• [TASK STATEMENT]: Give every line from the entries that contains "step".

====== PROVIDED ENTRIES ======

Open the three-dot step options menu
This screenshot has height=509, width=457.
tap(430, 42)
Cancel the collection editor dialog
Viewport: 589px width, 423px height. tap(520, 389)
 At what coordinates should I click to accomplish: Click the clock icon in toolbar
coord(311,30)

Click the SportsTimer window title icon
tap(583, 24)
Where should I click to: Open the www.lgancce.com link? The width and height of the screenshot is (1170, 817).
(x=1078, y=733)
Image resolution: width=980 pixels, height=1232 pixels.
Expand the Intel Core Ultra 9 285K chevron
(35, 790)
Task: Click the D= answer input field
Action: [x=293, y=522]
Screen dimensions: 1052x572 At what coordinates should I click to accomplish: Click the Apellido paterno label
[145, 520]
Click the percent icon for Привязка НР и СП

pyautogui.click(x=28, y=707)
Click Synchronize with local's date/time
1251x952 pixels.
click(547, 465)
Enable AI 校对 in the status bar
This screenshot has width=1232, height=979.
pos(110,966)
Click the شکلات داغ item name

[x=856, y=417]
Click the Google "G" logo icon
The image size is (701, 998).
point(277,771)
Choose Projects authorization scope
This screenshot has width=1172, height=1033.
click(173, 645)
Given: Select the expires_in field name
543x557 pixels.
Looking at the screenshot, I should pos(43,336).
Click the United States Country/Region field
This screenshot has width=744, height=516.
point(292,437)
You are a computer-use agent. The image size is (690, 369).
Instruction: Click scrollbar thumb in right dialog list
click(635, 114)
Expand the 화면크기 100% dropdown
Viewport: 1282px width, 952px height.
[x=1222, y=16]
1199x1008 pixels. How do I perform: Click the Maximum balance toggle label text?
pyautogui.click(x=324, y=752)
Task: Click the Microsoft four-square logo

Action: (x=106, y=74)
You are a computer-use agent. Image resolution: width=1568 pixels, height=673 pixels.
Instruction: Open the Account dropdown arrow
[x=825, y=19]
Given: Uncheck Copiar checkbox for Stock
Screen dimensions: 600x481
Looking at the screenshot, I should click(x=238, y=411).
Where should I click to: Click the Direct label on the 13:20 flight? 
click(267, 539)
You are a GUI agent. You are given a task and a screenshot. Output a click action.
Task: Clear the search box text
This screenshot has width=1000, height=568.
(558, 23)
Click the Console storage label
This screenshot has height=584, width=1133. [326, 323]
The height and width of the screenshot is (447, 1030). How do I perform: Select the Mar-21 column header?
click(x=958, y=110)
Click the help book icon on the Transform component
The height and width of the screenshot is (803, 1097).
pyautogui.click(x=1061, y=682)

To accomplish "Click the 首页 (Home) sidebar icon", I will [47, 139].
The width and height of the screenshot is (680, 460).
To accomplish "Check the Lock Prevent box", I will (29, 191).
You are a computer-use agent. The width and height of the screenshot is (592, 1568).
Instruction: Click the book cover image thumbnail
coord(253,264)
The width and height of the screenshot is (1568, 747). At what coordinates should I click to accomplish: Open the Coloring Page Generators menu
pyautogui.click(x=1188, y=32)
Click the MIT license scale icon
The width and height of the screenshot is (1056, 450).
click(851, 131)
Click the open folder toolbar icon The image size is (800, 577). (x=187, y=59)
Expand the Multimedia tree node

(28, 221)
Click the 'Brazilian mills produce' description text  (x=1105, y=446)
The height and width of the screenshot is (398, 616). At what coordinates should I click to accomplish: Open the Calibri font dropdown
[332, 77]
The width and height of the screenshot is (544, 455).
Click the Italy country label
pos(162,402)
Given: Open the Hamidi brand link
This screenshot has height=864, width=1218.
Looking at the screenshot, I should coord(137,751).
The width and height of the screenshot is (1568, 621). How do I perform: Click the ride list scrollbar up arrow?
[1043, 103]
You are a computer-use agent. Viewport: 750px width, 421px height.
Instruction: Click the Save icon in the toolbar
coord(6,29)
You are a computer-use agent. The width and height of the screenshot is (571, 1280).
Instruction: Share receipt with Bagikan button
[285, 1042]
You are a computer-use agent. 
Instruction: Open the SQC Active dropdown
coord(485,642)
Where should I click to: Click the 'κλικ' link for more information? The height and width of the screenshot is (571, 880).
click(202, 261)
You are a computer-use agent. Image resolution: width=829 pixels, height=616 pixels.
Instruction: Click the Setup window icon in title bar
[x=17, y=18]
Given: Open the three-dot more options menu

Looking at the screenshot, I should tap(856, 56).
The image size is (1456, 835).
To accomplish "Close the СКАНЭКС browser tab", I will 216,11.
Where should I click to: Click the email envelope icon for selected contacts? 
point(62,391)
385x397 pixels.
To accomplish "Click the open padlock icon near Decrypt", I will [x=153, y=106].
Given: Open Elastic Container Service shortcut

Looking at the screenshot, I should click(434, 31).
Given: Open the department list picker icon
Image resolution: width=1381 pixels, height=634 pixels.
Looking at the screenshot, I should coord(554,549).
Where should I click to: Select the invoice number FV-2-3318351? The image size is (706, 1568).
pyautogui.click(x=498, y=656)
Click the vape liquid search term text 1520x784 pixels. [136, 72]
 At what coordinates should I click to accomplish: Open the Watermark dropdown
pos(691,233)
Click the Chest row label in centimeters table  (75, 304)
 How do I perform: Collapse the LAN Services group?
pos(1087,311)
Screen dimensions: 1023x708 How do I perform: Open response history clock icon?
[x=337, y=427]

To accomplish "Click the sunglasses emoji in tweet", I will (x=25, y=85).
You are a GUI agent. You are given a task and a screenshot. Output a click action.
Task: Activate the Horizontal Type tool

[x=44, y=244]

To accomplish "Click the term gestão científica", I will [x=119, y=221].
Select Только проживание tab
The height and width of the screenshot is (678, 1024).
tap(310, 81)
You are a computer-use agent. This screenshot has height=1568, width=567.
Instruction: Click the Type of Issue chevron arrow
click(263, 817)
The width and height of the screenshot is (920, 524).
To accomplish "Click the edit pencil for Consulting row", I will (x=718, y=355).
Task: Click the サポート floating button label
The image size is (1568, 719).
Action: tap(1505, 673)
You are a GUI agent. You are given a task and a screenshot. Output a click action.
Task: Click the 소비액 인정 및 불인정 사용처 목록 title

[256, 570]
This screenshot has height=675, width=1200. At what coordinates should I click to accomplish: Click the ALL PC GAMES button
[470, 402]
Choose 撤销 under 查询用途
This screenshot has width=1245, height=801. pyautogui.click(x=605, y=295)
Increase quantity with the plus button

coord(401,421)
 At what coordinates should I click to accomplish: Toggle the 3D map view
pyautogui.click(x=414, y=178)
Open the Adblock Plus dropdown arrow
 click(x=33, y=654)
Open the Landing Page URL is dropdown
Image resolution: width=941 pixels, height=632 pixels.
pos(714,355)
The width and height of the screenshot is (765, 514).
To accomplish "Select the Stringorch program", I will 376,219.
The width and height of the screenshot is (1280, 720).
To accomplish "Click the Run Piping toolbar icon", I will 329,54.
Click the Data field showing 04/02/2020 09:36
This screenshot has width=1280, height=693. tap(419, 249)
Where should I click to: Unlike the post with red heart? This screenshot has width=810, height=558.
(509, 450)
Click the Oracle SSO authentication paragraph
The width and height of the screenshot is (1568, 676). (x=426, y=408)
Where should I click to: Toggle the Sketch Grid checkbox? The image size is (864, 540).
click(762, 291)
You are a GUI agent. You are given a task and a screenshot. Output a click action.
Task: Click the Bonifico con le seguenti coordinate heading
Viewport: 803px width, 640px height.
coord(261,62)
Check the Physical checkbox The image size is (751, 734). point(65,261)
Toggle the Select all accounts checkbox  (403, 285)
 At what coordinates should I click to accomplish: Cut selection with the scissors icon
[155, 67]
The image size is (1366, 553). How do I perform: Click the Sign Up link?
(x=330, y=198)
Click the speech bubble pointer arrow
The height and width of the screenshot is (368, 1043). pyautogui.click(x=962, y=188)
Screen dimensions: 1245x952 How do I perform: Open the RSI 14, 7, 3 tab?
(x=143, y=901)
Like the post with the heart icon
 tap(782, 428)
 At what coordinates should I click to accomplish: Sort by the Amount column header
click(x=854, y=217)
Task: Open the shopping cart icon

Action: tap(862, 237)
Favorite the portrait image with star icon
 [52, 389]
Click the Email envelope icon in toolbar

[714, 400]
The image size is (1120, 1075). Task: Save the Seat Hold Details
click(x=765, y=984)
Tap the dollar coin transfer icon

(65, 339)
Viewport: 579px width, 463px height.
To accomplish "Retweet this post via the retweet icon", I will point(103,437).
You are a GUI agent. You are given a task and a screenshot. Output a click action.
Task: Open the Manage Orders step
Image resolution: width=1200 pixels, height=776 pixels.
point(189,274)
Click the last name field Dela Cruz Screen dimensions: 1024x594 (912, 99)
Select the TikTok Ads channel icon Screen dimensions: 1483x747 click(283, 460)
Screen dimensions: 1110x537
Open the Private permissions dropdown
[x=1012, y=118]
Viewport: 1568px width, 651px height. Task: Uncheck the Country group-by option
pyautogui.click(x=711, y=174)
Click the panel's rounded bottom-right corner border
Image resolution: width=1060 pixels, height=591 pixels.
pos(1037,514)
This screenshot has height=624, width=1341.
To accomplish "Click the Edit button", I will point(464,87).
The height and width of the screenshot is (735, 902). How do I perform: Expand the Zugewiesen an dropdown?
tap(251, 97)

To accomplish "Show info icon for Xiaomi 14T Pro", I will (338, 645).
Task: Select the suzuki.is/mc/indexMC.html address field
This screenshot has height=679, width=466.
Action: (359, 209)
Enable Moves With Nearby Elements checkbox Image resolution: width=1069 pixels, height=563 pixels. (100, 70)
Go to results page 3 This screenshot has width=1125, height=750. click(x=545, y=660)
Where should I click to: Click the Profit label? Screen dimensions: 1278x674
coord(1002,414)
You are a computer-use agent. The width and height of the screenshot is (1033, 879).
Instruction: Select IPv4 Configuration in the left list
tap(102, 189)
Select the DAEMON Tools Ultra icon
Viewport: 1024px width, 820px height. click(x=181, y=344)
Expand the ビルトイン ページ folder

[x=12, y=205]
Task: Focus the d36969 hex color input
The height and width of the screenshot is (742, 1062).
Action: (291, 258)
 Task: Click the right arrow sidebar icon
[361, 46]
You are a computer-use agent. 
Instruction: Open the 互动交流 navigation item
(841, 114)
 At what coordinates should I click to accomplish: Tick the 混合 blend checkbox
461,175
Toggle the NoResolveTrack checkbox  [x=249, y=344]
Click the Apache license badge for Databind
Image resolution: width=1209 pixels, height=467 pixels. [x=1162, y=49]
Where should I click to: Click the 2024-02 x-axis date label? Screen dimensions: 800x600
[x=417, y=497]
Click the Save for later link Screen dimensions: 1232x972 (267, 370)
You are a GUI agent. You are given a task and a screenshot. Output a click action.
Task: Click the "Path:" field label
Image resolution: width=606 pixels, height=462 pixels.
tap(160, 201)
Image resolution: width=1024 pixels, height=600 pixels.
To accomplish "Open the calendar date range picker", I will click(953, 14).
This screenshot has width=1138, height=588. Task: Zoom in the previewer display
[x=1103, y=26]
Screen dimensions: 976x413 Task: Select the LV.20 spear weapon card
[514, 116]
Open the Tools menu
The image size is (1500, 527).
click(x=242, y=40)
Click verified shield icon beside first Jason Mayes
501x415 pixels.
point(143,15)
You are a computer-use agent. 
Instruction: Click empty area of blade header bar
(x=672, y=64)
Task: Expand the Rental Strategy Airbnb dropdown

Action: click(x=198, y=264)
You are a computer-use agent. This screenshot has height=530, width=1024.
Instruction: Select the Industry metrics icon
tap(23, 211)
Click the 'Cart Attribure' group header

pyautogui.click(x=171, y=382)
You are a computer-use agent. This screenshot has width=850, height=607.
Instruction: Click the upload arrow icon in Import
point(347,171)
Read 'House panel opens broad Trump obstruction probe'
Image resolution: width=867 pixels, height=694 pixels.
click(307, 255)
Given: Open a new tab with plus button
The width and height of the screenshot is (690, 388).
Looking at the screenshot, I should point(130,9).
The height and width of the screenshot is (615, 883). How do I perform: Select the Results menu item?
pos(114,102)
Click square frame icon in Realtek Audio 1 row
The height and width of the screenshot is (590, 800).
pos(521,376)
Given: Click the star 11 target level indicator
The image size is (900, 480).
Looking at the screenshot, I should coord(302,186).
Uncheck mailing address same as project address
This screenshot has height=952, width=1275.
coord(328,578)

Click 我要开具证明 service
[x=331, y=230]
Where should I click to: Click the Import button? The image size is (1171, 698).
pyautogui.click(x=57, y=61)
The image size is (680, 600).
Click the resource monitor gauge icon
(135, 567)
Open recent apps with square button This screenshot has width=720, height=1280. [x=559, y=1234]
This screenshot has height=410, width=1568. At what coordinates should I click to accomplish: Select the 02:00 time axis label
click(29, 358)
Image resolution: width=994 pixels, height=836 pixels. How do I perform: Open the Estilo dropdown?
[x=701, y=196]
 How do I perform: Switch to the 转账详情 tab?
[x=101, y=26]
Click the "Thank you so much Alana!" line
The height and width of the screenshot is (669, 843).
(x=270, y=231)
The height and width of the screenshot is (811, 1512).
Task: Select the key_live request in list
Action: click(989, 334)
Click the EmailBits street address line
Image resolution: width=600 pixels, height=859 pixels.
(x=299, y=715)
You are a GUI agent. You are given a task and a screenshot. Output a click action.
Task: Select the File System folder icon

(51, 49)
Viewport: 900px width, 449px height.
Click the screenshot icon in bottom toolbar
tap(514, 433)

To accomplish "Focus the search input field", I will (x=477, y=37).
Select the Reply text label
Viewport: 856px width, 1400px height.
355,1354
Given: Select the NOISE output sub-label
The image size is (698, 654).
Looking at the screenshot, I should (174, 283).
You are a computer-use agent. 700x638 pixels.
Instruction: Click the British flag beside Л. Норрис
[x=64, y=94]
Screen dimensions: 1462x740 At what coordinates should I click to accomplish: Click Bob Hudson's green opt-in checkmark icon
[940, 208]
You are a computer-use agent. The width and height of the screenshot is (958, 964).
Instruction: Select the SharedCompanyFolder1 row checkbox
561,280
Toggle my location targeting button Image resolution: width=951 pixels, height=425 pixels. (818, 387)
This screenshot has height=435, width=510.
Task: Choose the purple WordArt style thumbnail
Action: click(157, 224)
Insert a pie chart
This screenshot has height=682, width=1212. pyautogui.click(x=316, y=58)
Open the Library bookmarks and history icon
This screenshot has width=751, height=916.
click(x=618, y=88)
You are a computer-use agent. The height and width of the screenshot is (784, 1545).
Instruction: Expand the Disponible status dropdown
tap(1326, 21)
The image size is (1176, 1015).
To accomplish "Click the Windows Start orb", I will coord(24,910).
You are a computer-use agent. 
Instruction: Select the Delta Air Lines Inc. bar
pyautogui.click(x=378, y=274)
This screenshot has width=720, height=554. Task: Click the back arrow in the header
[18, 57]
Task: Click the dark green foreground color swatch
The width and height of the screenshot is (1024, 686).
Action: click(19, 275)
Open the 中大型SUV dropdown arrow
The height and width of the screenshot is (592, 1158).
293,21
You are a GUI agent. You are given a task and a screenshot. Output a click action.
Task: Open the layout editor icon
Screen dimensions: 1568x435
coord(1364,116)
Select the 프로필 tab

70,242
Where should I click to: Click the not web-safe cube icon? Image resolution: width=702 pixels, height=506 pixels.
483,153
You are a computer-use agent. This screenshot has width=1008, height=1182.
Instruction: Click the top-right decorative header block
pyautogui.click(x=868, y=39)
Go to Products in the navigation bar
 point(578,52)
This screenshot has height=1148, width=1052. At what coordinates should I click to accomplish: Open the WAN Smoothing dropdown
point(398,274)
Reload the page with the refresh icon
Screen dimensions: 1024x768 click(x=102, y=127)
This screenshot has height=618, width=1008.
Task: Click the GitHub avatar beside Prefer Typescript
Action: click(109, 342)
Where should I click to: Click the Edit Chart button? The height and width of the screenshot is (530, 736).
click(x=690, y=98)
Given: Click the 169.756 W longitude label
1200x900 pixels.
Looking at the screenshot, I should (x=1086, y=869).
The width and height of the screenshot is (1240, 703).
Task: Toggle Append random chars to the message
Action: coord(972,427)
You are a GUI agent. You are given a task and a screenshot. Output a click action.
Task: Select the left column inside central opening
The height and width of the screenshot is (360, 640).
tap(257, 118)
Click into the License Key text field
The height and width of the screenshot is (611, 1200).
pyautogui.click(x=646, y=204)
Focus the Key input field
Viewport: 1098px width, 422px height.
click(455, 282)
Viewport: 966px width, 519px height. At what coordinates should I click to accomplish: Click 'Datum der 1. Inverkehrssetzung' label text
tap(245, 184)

======

• [RESULT BELOW]:
Open the three-dot step options menu
Task: Open the Manage Orders step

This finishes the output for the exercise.